= Higher Technical Examination Programme =

Upper secondary education programme

In Denmark, the Higher Technical Examination Programme (HTX, in Danish: Højere Teknisk Eksamen) is a 3-year vocationally oriented general upper secondary programme which builds on the 10th-11th form of the Folkeskole education system. It leads to the higher technical examination, the HTX-examination, which permits a student to qualify for admission to higher education, subject to the special entrance regulations that apply to the individual course. The programme gives special attention to scientific, technical and communicative subjects.
HTX graduates may study at any Danish technical, scientific or traditional university as well as technical and technological academy (akademi) or college (professionshøjskole).

== HTX-programme ==
The aim of the programme is to give the students a general and technical upper secondary education, which through theoretical and workshop-related teaching, qualifies the students for admission to higher education. The programme furthermore provides a partial basis for occupational employment and qualifies the student for a reduction of the schooling period in a vocational education and training programme.
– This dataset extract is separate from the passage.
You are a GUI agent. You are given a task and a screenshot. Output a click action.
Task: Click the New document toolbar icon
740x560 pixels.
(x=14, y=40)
The HTX-programme is a 3-year programme. The introductory 6-month semester details the aims of the secondary school period of the vocational education and training programmes offered by the college.

The programme caters to the 16 to 19-year-old bracket and is divided into years with a certain number of obligatory and optional subjects of both a general and a vocational nature. Students may have the same teacher for different subjects throughout the programme.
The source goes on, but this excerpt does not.